(EXERCISE DIRECTIONS) Rewrite the data starting with the line with "Task: Toggle the local values toolbar button" and going on through the line with "Select the S2", changing "Screen dimensions" to "Screen size" and leaving everything else the same.

(Entries taken from a collection)
[Start]

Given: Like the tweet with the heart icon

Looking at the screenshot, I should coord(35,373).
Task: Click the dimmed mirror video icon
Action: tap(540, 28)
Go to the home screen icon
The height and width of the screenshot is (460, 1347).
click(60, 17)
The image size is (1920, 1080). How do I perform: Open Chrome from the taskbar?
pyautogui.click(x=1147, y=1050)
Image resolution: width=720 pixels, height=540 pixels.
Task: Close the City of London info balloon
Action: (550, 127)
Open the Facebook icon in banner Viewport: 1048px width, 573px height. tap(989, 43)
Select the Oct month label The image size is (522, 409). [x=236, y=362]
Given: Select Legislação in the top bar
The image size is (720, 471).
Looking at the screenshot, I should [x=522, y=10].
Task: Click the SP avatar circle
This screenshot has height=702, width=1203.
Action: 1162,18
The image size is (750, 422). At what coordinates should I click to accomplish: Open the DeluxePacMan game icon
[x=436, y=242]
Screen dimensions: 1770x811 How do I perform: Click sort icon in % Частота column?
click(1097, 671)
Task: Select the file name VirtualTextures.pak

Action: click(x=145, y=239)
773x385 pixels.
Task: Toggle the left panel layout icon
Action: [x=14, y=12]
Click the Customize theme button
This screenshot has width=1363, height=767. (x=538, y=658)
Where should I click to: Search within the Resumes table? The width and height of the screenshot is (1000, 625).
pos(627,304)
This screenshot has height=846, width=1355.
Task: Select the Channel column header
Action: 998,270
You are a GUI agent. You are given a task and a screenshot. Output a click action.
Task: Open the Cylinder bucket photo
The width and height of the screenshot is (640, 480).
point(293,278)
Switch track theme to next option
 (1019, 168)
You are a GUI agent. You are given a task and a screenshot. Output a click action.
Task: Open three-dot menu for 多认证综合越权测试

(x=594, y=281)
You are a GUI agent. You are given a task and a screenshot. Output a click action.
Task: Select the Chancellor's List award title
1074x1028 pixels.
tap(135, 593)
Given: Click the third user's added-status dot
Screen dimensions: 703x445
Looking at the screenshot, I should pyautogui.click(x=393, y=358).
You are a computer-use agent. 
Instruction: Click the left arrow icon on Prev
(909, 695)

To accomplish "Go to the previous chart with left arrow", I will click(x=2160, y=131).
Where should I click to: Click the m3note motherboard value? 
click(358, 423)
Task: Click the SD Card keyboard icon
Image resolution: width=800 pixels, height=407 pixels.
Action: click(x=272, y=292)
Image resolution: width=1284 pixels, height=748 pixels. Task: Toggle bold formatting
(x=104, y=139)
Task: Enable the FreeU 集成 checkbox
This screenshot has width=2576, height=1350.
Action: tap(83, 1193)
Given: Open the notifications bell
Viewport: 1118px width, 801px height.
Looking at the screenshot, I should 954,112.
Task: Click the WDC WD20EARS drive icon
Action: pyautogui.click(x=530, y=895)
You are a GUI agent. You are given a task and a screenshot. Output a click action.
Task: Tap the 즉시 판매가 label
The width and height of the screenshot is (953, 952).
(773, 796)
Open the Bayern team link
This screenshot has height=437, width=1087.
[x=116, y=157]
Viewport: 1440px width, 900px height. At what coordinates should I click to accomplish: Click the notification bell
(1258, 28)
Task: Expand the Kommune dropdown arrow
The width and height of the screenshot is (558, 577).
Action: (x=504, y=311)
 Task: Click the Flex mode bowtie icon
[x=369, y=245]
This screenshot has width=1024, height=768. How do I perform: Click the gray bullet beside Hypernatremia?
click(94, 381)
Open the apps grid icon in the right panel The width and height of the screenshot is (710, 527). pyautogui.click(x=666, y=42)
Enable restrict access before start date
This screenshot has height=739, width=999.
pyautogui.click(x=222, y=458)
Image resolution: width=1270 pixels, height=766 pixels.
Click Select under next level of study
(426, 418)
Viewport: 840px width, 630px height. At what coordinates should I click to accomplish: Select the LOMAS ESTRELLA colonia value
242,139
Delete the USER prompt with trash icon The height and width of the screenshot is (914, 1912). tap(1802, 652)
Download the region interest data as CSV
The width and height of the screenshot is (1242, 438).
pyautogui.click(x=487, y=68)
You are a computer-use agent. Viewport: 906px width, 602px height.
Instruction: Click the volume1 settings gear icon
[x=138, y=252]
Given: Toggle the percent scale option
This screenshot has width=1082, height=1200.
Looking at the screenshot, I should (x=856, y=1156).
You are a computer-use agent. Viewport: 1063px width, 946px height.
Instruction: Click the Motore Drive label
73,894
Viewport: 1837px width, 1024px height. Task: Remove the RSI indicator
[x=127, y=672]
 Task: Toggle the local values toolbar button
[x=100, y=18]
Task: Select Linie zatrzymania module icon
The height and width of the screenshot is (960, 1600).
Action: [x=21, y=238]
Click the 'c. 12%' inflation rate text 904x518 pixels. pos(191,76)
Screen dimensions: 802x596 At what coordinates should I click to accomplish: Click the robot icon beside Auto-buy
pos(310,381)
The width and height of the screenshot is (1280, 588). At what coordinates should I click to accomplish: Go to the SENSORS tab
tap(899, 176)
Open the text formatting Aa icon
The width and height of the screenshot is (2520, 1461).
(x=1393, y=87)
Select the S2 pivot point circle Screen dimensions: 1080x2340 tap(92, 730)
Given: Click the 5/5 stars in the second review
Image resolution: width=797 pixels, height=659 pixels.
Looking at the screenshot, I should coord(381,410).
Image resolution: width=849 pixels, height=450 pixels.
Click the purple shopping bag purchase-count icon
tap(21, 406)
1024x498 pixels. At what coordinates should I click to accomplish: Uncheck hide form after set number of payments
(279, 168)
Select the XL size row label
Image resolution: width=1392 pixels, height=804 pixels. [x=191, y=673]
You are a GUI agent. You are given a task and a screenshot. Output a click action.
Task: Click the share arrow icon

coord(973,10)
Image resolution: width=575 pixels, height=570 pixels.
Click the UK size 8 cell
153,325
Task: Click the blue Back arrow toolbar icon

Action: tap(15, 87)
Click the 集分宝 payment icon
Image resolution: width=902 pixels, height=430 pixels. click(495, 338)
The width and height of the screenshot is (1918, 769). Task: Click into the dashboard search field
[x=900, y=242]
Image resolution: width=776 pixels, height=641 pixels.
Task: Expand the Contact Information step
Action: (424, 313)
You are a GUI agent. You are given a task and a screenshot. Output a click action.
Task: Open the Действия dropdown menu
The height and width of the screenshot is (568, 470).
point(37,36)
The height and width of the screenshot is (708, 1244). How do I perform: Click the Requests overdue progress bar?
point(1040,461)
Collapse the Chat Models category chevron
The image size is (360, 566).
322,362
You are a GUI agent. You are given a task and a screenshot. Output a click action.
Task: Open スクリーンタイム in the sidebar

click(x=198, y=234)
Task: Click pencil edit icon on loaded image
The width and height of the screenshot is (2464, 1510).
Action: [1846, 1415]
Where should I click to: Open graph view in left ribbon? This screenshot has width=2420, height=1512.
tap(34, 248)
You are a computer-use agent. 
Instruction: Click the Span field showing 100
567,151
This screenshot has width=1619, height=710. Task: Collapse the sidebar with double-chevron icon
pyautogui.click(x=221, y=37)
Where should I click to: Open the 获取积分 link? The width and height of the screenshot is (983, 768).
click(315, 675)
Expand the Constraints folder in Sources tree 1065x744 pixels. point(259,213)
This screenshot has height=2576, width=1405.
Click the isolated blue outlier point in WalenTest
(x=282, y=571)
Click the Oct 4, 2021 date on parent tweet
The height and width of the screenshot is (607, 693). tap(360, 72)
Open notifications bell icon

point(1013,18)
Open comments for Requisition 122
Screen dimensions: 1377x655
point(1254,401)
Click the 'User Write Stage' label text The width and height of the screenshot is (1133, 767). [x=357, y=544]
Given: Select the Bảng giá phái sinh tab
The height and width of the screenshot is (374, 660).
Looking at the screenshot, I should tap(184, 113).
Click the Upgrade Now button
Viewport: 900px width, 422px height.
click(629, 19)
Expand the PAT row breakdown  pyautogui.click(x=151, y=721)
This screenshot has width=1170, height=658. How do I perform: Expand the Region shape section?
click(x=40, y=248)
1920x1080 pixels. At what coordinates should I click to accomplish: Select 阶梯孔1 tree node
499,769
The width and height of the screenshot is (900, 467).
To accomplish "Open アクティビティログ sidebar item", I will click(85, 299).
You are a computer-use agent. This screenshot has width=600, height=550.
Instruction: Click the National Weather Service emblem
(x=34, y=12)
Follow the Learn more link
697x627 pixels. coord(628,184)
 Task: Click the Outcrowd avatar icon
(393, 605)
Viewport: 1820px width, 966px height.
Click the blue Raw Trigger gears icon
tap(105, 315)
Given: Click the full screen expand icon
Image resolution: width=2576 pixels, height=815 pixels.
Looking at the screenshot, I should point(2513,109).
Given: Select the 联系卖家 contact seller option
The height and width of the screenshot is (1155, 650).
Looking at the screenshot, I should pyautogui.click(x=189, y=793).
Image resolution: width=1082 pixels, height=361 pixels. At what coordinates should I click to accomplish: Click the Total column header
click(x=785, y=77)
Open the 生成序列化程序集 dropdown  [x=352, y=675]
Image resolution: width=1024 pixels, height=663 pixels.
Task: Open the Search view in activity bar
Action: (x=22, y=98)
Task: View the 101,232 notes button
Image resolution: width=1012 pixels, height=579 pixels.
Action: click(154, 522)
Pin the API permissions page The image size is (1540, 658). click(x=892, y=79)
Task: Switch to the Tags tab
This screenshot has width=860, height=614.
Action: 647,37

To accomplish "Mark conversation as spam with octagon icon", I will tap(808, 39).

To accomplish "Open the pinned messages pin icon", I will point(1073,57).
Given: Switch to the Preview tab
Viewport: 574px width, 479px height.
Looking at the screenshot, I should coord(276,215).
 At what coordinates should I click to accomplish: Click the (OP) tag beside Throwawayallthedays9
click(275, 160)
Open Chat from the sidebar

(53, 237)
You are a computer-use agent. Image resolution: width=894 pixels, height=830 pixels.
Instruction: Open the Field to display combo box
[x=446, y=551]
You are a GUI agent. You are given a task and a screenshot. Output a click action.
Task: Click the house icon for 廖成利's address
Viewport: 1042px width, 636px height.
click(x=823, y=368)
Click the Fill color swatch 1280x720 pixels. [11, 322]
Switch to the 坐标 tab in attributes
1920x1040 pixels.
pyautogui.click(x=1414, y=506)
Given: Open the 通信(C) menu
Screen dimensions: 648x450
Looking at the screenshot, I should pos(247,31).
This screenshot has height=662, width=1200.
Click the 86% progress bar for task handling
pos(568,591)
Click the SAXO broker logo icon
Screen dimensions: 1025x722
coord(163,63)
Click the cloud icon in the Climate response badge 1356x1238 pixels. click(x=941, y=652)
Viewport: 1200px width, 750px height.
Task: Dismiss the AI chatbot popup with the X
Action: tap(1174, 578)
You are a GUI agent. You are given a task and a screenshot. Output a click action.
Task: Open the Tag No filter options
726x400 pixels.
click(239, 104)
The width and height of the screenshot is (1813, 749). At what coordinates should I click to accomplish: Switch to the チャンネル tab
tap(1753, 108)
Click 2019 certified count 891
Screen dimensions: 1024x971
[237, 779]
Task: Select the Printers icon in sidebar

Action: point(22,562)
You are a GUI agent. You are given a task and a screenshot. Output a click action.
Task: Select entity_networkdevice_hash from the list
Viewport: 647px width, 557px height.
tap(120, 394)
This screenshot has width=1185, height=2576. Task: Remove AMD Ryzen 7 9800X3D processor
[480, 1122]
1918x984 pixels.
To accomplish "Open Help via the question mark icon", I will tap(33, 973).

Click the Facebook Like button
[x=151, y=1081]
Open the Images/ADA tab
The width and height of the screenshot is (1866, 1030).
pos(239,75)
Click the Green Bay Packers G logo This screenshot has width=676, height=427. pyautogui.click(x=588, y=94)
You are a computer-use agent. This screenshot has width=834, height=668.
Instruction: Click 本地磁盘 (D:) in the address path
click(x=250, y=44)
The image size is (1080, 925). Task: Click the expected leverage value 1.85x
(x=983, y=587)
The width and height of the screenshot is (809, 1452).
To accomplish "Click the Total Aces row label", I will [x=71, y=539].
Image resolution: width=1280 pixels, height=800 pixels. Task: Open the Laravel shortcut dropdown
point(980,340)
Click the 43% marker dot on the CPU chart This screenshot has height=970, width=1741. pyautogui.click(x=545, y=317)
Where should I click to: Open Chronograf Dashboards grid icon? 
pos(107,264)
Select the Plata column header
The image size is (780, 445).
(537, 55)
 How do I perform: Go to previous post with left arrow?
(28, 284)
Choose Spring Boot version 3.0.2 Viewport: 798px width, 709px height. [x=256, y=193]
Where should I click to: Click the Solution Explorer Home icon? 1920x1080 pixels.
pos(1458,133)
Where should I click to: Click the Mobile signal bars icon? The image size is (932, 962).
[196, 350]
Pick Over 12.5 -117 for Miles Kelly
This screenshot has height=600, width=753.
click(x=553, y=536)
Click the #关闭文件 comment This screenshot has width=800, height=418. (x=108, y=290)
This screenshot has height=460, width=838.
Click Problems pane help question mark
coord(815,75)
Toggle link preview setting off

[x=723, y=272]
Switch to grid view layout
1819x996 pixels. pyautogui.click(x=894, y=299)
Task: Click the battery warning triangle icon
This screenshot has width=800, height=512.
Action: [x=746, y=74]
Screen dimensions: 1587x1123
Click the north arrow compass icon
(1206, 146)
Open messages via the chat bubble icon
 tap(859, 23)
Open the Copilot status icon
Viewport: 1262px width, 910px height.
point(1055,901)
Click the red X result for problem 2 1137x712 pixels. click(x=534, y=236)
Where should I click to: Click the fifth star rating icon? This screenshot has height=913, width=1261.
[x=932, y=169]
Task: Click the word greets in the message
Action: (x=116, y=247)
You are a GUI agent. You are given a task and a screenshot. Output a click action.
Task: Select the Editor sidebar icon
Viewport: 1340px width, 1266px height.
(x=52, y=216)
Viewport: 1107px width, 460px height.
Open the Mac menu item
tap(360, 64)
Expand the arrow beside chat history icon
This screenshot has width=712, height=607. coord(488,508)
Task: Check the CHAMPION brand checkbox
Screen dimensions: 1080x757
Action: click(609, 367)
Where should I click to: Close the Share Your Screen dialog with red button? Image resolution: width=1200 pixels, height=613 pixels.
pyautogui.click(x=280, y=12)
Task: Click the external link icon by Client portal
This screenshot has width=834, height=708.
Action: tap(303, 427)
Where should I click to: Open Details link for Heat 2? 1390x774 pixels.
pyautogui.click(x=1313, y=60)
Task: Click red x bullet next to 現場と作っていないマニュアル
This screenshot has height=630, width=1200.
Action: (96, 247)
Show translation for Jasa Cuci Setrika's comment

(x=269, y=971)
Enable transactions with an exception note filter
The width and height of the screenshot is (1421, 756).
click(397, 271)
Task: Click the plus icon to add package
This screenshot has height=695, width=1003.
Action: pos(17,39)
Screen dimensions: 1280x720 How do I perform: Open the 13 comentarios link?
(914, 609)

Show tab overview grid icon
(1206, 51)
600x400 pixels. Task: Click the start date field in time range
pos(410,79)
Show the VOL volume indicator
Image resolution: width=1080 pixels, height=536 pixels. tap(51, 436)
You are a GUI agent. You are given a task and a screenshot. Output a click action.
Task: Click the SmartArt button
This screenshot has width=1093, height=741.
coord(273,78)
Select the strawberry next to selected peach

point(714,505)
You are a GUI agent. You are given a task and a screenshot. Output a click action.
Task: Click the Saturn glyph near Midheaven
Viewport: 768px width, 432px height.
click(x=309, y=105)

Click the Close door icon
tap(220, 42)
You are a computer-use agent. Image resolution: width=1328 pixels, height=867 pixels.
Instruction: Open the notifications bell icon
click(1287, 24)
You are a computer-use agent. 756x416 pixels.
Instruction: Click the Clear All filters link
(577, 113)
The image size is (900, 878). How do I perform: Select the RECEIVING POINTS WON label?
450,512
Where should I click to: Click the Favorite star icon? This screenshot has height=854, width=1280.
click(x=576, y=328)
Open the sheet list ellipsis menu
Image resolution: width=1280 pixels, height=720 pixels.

[End]

(RESPONSE TO THIS TASK)
 Task: Toggle the local values toolbar button
[x=100, y=18]
Task: Select Linie zatrzymania module icon
The height and width of the screenshot is (960, 1600).
Action: [x=21, y=238]
Click the 'c. 12%' inflation rate text 904x518 pixels. pos(191,76)
Screen size: 802x596 At what coordinates should I click to accomplish: Click the robot icon beside Auto-buy
pos(310,381)
The width and height of the screenshot is (1280, 588). At what coordinates should I click to accomplish: Go to the SENSORS tab
tap(899, 176)
Open the text formatting Aa icon
The width and height of the screenshot is (2520, 1461).
(x=1393, y=87)
Select the S2 pivot point circle Screen size: 1080x2340 tap(92, 730)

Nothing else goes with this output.